▶ _Task instructions_
[1] List every distinct username that appears as a post header in the planer thread.
[2] In the planer thread, rewrite everything from "Not exactly nearby" down to "snipe too bad.", swapping "double stick tape" for "hot glue".
[3] Answer these from the planer thread:
(a) What pistol does trodery want to make grips for?
(b) Where is Brew located?
(c) What tool does Hooked have instead of a thickness planer?

# Anybody nearby have a planner?



## trodery (Sep 13, 2006)

I have a couple of small pieces of planked Mesquite that I need to get planed down a bit. Anybody nearby have a planner that can help me out?

The two pieces to be planned are about 2 1/2" wide by about 5" long. I plan on trying to make some grips for my Kimber 1911 pistol.


----------



## Brew (May 21, 2004)

Not exactly nearby but I've got one. I'm up in Kingwood. 
5" is awful short to try and plane but you can use some double stick tape and attach them to a longer "carrier" board so the ends wont snipe too bad.

Jeff


----------



## Hooked (Oct 15, 2004)

No thinkness planer. All I have is a jointer/planer. If you want to give that a try you're welcome to come use it.


----------



## trodery (Sep 13, 2006)

Hooked said:


> No thinkness planer. All I have is a jointer/planer. If you want to give that a try you're welcome to come use it.


I have never tried using a jointer...actually never even seen one in use by anyone else either 

Since you a pretty close by let's try it.


----------



## Hooked (Oct 15, 2004)

Screenshot and document pointing data
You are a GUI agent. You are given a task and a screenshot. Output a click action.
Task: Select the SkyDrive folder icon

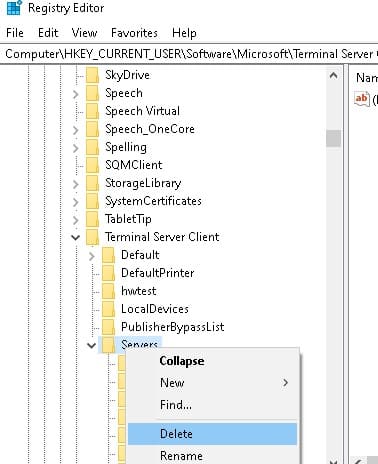click(x=92, y=75)
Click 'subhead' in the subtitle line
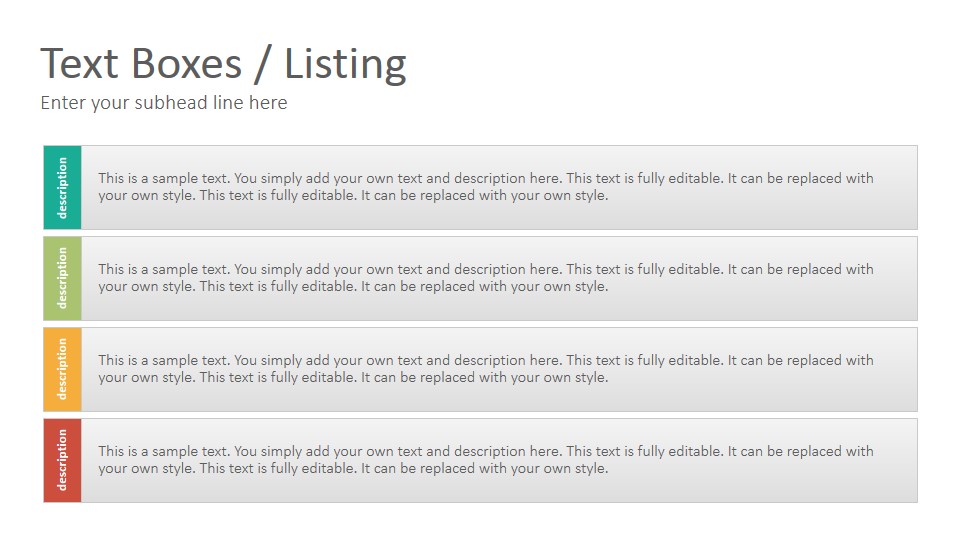The width and height of the screenshot is (960, 540). pyautogui.click(x=171, y=102)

▶ _Expected responses_
[1] trodery, Brew, Hooked

[2]
Not exactly nearby but I've got one. I'm up in Kingwood. 
5" is awful short to try and plane but you can use some hot glue and attach them to a longer "carrier" board so the ends wont snipe too bad.

[3]
(a) A Kimber 1911 pistol
(b) Kingwood
(c) A jointer/planer